En los Salmos, aparece la figura legendaria del Rahab: «Tú quebrantaste a Rahab como a un herido de muerte»131, ser de naturaleza marina como Leviatán. Asimismo, la Biblia se refiere a una divinidad quizá de origen sumeria, Baal, citada varias veces: «Y dejaron a Jehová, y adoraron a Baal y a Astarot»132. Esta última era la diosa de la fertilidad, del amor y de la guerra. Y el desfile de creaturas fantásticas continúa con el unicornio a veces traducido como «búfalo»133; y el basilisco, serpiente que mata con la vista o con su aliento134, o el Tannin, especie de dragón marino135. Estas referencias nos muestran que diferentes redactores se apropiaron de todo ese bestiario de origen bíblico y de otros mitos y leyendas de épocas anteriores.
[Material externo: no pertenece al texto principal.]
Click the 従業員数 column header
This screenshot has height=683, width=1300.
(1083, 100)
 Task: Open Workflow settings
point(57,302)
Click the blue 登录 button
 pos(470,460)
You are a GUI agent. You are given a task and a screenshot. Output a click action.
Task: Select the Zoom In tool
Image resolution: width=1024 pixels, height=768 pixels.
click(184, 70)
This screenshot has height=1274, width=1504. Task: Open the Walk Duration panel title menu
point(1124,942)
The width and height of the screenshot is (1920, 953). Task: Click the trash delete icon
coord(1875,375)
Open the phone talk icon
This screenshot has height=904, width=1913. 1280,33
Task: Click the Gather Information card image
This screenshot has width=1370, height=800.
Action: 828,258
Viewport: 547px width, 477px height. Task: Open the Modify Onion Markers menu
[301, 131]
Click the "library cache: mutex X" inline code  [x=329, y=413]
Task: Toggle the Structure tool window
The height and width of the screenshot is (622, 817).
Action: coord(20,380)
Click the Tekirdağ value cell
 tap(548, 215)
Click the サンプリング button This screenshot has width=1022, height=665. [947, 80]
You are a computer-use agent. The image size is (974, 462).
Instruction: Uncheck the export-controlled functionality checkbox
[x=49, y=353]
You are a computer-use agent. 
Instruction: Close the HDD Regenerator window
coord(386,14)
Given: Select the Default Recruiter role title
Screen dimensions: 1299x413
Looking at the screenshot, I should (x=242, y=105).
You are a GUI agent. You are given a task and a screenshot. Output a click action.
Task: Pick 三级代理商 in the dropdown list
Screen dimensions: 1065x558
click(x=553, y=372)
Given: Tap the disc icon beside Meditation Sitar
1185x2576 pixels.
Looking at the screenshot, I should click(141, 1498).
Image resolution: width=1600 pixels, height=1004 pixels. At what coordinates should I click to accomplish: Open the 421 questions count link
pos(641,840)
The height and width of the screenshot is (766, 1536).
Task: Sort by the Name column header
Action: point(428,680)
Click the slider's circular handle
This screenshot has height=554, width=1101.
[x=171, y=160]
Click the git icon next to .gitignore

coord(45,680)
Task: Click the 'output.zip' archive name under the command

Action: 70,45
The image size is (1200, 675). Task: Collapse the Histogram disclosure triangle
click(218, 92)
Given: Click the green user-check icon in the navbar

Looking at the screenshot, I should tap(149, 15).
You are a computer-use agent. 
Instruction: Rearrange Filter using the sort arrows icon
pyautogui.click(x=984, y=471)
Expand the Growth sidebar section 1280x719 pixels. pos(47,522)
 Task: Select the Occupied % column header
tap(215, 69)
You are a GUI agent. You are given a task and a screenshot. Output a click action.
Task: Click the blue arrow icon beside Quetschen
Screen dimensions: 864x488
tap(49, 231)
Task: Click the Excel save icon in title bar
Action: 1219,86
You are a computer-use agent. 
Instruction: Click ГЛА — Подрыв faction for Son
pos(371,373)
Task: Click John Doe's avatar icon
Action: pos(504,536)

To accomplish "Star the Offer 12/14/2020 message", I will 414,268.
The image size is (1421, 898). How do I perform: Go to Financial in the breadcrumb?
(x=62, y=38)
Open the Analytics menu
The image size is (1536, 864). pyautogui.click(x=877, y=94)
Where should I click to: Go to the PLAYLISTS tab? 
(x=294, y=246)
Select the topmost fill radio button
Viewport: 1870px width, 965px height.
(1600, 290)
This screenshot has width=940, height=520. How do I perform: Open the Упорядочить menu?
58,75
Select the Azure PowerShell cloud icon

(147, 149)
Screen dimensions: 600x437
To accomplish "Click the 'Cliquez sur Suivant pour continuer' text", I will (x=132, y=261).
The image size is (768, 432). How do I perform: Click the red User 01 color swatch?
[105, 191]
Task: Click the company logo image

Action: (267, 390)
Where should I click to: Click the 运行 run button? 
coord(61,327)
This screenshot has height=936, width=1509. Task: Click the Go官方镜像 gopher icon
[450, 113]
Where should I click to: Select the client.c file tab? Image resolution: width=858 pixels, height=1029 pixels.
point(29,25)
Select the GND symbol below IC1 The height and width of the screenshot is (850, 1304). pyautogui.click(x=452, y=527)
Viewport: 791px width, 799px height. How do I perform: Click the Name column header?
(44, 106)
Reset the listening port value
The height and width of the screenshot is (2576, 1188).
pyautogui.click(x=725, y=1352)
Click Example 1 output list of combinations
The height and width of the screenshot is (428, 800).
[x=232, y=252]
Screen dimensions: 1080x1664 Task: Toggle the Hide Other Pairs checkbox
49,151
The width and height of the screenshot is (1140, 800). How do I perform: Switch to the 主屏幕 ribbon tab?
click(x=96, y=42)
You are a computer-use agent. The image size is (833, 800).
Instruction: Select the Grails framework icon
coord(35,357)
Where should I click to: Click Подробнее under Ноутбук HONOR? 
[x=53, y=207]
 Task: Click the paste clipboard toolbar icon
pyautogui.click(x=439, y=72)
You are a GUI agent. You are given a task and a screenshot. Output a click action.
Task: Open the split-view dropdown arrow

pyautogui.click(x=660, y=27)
De ahí en adelante, esos monstruos siguieron teniendo vida en el pensamiento teológico y popular de la Edad Media, no solo debido al Libro Sagrado, pues aquí nos referimos, en su mayoría, a mitos antiquísimos, que se remontan a civilizaciones que muchas veces desconocían incluso la escritura.

Si yo fuese a establecer un corpus de estudio para los monstruos medievales, coincidiría con Fonseca en cuanto a las fuentes: tendríamos los relatos de viajes, los cuentos, los mitos, las leyendas y los textos literarios; las cosmografías y los tratados didácticos; las pseudohistorias zoológicas (como los bestiarios), los compendios enciclopédicos y teológicos y, también, las crónicas. El material de investigación es bastante vasto, lo que demuestra la riqueza de aquel periodo de la humanidad en torno a los seres fantásticos.